To know the Haiku,
Is but a single step in
Ten Million Miles.

Allusion is Illusion.
Get OUT.
Words are cheap,
For The only Word is Silence.
Then what is left as expression?
There are more things in Heaven and Earth.

For poetry meant to be farce,
It's sentencing is hard to parse.
A decent Limerick,
Should not make one sick,
As if it were pulled from the arse.

By far, the hardest form of expression is hyperbole.
Five hundred monkeys,
Working day and night at typewriters,
Could never truly express the concept.
Far greater men then I have tried, in success
Better then even the gods could hope for.

Bereft and lonely,
Like a derelict forgotten in the sea,
I ponder thoughts of simile.

For Everything2 there is a season,
For Everything2 there is a time.
But there isn't any particular reason,
For poetry, such as quatrain, to rhyme.

I fear the spite of many,
Cracks of lightning spurred by annoyance,
so after this metaphor I'll call it quits.

FIN.

Poetry analysis, the bane of English class, is nevertheless the foundation of a complete understanding, and more, enjoyment of poetry.

But it must be taken in the place it must remain!

Let me explain that, admittedly cryptic remark with a metaphor: Imagine a rope, an old hemp rope, wound around with many, many strands of fibre, all woven together to give it strength. Now, our role in the understanding and enjoyment of this rope is finding how and why it hangs together, and is strong enough to lift what needs lifting.

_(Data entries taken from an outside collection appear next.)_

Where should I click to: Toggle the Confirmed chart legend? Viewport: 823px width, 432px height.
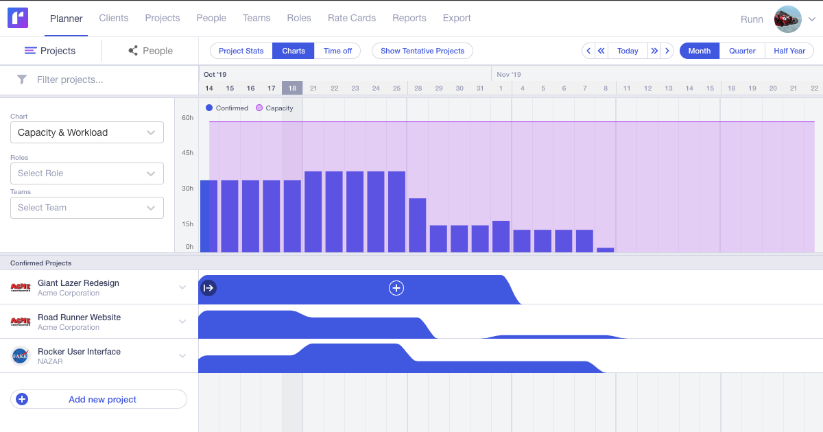click(227, 108)
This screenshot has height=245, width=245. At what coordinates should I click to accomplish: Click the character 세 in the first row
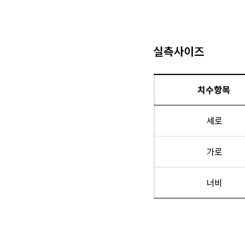(210, 121)
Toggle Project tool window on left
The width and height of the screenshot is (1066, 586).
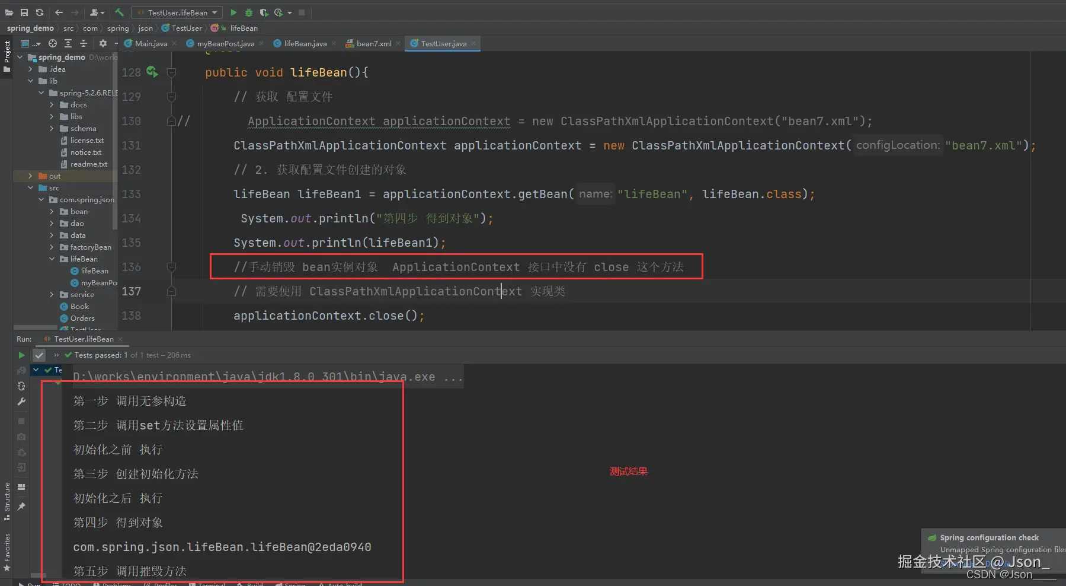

  • One of the strands might be the immediacy that called forth the poem, whether experience, thought, or some other work of art.
  • Another might be the poet's backround, the experiences and education that clothe his response to the immediacy.
  • Another might the poet's ambition for this, and all his work, what his mission in writing is--say to develop his own consciousness, or to forge the conscience of his race in the smithy of his soul.
  • Another might be his taste for his own language, the way it rolls around his tongue, and in his mouth, and in his ear--or maybe not spoken at all, and just as concept. . . .somewhere.
  • Another might be the metaphor(s), or image(s) he has chosen to express something beyond what he actually says.
  • Another might be the logic, or imaginative logic in which he uses the metaphor(s), image(s), and even logic itself.
  • Another might be the humor, he uses, or decides not to.
  • Another might be the way, or reason he uses to choose any, or all of the above.

This is the HOW.

The WHY is less easy to explain. A poem may have one, some, all of these strands--even others that escape me at the moment--and still be nothing more than an experiment, as one practioner of the art once described a failed poem to me.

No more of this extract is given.